Business management software company WideOrbit presented its research findings last April. While the study showed broadcast interest in the new generation platform, not everyone was uniformly enthusiastic.
According to the WideOrbit report, only 6% of the respondents were, “very familiar” with the technology. Fully four times as many, 24% were, “not at all familiar” with ATSC 3.0.
It was not as though the survey asked nontechnical people, the investigation sampled broadcast industry sales, traffic and engineering professionals. These are experts that have the most to gain from a successful transition. And, they are most likely to have an opinion and business influence on adopting the technology. As the chart shows, almost one-quarter of broadcast professionals were not familiar with 3.0.
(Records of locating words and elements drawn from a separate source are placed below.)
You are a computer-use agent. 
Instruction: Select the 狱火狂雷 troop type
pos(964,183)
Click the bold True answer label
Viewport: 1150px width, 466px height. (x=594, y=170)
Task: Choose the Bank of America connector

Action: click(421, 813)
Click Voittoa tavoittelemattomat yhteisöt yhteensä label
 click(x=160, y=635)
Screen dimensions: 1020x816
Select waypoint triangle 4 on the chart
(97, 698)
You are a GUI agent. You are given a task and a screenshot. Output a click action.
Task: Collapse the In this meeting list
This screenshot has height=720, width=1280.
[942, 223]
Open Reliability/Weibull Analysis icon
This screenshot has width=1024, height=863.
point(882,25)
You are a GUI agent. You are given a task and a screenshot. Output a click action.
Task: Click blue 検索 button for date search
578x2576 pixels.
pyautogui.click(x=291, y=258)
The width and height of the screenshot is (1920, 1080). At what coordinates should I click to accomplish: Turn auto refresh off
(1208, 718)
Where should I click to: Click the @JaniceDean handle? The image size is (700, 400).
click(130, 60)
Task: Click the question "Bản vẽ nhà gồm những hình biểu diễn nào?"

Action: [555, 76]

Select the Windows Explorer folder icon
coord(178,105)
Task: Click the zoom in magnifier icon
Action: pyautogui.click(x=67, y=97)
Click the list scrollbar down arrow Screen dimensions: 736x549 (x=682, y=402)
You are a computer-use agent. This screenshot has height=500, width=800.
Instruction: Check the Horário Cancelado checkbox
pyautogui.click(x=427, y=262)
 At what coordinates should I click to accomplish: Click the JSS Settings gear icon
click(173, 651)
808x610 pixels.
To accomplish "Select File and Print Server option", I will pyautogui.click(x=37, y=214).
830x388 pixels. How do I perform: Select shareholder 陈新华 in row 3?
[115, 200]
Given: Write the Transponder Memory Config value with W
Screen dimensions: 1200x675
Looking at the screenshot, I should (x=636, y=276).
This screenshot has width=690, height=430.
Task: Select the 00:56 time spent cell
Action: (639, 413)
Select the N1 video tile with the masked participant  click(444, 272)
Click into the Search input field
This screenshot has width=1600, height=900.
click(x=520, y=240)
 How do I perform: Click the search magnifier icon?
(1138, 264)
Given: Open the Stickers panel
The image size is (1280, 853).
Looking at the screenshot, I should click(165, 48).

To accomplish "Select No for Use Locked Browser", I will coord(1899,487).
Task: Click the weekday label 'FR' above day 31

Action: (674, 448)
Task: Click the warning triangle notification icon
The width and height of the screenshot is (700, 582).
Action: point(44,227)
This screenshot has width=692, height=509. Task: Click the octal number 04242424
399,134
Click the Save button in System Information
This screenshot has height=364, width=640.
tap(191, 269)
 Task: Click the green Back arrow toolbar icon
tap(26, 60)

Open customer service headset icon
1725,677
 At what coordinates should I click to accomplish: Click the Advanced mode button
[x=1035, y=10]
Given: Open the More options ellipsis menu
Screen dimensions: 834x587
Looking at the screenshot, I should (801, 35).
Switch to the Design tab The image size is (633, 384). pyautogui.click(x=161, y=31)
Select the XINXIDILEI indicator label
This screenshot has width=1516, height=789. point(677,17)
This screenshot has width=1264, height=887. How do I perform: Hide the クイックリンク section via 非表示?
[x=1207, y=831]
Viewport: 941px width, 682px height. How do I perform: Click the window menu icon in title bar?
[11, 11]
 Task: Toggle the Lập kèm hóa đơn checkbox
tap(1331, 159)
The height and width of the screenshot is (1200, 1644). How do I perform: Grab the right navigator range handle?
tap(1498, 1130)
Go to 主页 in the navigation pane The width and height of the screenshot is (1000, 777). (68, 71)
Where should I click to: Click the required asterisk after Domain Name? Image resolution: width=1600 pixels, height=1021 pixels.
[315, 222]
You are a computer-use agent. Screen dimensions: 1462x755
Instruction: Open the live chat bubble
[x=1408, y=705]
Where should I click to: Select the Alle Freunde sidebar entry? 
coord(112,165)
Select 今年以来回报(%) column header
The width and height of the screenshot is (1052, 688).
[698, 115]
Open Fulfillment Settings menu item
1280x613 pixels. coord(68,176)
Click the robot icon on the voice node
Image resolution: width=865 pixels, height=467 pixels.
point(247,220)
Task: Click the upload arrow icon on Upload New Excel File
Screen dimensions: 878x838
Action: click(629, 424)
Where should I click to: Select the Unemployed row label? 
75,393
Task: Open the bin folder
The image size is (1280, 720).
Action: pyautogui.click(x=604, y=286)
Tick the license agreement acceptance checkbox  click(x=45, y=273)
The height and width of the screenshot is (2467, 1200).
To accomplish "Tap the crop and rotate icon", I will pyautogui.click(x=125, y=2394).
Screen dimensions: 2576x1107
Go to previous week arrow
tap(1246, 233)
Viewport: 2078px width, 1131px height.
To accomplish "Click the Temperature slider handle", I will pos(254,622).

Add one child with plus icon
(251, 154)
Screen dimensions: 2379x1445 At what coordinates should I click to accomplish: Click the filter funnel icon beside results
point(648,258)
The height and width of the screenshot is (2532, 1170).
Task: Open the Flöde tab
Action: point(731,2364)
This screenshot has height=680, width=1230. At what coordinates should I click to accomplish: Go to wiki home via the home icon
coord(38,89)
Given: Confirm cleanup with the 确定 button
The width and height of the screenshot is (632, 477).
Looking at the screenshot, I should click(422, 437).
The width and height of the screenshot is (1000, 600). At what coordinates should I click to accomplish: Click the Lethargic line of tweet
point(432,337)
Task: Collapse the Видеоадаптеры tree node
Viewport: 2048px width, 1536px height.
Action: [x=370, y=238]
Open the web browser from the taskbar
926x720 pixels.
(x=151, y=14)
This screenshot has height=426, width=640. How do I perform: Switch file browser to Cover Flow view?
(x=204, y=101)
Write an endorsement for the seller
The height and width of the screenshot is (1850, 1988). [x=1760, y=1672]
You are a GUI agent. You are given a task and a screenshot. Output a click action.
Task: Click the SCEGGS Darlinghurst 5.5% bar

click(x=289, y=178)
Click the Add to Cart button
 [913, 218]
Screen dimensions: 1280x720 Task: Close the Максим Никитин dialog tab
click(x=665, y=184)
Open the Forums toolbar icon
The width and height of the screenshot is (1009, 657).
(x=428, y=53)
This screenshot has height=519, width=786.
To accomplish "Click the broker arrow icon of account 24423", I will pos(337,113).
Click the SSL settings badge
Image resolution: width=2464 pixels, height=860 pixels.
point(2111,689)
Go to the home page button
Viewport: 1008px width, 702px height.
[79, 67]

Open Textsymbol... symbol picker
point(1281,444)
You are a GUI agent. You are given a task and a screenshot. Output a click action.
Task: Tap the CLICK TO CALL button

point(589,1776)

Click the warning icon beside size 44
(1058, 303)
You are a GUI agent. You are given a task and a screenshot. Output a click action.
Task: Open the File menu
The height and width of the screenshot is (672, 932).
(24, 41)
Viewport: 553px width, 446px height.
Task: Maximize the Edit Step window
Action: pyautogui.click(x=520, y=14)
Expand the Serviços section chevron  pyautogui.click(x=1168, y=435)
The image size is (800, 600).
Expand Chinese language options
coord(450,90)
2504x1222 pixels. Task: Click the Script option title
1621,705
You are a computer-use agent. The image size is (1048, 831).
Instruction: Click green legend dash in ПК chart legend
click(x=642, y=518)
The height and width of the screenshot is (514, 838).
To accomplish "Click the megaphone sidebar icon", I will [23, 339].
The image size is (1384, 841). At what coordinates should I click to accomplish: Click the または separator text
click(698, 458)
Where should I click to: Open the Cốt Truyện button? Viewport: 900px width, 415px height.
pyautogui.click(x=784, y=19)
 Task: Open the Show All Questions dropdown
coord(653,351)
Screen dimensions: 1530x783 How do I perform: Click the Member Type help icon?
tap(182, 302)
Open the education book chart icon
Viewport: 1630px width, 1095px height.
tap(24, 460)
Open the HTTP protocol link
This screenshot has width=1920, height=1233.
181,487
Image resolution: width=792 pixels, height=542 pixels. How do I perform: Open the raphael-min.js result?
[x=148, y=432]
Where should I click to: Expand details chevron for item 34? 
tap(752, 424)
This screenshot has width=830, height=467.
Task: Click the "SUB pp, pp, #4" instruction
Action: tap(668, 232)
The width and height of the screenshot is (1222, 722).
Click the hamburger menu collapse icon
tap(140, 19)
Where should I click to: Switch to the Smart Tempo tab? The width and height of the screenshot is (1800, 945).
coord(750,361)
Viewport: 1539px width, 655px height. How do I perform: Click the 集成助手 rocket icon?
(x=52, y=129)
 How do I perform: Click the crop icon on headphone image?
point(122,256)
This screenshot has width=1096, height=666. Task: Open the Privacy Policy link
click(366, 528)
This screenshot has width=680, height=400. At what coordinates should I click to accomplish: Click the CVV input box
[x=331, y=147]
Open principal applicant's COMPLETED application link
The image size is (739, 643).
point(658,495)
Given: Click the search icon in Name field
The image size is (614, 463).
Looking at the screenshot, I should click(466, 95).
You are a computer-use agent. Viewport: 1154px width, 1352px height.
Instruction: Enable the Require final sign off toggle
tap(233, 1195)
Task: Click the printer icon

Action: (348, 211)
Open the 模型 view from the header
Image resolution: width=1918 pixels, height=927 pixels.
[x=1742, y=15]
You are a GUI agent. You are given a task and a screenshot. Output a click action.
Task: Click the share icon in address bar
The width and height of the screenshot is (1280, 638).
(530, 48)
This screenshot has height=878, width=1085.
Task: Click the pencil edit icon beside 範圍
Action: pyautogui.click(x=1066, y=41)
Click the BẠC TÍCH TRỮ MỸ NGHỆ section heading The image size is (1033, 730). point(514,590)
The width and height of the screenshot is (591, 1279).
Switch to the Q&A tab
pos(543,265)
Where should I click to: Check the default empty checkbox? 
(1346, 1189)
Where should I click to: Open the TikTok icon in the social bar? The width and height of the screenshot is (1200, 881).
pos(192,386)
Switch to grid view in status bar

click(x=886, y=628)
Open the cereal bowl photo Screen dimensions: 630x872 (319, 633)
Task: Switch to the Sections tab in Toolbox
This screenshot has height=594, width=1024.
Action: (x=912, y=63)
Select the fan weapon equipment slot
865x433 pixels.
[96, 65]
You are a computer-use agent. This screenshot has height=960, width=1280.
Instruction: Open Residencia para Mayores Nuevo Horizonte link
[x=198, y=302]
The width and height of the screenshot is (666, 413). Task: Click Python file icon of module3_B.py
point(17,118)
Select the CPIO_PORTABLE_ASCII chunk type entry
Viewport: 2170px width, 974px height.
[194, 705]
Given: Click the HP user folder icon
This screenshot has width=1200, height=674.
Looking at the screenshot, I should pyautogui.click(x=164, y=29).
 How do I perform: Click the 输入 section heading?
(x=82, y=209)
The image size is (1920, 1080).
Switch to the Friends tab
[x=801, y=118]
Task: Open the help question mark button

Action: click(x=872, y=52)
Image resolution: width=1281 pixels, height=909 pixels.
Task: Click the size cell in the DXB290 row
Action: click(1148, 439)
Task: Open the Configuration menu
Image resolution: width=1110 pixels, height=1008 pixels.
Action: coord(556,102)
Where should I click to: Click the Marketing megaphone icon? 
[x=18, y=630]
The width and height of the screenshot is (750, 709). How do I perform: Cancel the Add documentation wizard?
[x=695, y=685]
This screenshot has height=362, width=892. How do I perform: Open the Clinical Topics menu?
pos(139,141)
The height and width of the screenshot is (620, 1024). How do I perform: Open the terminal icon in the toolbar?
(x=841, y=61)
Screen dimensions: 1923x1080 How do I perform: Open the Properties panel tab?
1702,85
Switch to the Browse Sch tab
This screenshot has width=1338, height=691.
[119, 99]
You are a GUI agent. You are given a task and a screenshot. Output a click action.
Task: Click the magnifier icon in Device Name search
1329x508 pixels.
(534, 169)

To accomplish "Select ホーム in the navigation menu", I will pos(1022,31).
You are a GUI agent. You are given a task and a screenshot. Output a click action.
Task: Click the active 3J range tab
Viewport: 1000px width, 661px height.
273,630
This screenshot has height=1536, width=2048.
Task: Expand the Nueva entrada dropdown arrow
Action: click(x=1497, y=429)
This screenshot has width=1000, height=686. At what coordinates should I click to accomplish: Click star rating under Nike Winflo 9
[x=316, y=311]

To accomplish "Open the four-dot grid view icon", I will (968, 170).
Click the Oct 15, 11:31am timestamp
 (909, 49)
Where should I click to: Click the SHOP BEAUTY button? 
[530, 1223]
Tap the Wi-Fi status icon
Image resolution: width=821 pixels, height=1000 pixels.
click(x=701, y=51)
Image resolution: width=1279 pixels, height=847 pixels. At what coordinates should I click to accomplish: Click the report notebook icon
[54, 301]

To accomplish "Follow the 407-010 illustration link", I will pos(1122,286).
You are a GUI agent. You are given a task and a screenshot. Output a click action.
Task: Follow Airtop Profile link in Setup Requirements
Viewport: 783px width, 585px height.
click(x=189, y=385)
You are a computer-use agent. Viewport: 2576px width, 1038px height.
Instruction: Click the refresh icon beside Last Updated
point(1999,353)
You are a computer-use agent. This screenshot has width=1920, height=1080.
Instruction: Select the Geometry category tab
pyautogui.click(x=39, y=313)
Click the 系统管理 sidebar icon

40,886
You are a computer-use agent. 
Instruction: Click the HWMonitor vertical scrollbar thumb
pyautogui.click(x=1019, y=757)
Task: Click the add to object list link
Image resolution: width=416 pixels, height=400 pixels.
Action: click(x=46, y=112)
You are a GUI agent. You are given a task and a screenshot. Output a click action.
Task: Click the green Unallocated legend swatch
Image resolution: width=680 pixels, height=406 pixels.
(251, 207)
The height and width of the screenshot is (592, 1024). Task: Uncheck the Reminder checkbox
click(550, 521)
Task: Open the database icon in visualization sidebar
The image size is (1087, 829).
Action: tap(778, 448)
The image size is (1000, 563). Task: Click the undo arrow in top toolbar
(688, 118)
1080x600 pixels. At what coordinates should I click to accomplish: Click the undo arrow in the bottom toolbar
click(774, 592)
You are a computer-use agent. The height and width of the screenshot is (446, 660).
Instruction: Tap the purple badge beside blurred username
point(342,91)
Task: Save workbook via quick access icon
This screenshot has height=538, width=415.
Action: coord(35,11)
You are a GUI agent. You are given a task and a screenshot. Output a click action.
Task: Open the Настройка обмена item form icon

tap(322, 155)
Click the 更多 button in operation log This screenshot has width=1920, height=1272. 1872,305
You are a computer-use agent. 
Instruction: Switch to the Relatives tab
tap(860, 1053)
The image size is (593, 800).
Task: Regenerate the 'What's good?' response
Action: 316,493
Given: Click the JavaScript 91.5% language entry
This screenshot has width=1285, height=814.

Cautious support from broadcasters
Despite the low “highly familiar” survey results, more than 75% of respondents said their companies were excited about ATSC 3.0 and half said their station group was actively looking at whether to make the transition.
Broadcasters hope that viewers will help drive this transition. Yet, half of the respondents were concerned that consumers will not see sufficient value in ATSC 3.0 to buy new televisions. Plus, there is yet no firm word from the consumer manufacturing industry that all new TV sets will be equipped with ATSC 3.0 tuners. In addition, few expect government to fund convertor boxes as it did for the conversion to ATSC 1.0. Both factors could dampen viewer uptake on the technology.
When asked if their business were actively planning on implementing ATSC 3.0, just over half, 56% replied yes. Yet, 44% replied their stations were either not considering or didn’t know about any conversion plans.
One quarter of the respondents plan to be using ATSC 3.0 by 2018. Another 32% say the timeframe is for 2019 or later. Forty-four percent say they don’t know if 3.0 is relevant for their businesses or have made the decision to not make the transition.
More than 91% of the broadcasters say the transition is being driven either to boost profits, increase total revenue or increase audience size across multiple screens.
What will it cost?
One area of concern for broadcasters is cost of conversion. Just what might be the expense of moving an RF system from a 1.0 to 3.0 capability? The survey showed that to be the number one concern for broadcasters as they look forward. Not far behind was concern about how viewers might react to the technology. Almost 60% were concerned that viewers would not purchase new 3.0 TV sets and one third said viewers might perceive any potential benefits for 3.0 as insufficient reason to replace their current TV sets.
The survey then asked, “What is your estimate of the average cost of converting a single station to ATSC 3.0?”
The survey asked for an estimate of the average cost to convert a single station to ATSC 3.0? Click to enlarge.
The major cost component for broadcasters is likely to be the new RF system. Yet, many stations might be able get a break on out-of-pocket transmitter/exciter costs as a result of spectrum reallocation reimbursements. Granted, the FCC is not going to pay for a new transmitter just because the station wants to transition to ATSC 3.0. However, a new and upgradeable transmitter might be a wise purchase.
What about consumers?
Will consumers support the transition to ATSC 3.0 through new TV set purchases? It is unknown.Consumer Reports magazine published an article about the conversion to ATSC 3.0 focusing on a less-mention aspect of the new delivery platform. Paraphrased, the title was, “Free Over-the-Air TV Is Going to Get Better—but will it still be free?
Throwing even more cold water on the yet small flames of ATSC 3.0 were article statements like, “ATSC 3.0 isn't going to be compatible with ATSC 1.0 broadcasts. Because all current TVs have ATSC 1.0 tuners, they won't be able to receive the new signals.”Such publicity will do little to encourage viewers to buy that next new television.
Broadcasters have at least two challenges ahead. To convince viewers of the value and benefits of ATSC 3.0 while having to bear the expense of making the transition themselves.
4K was an easy sell. This one, not so much.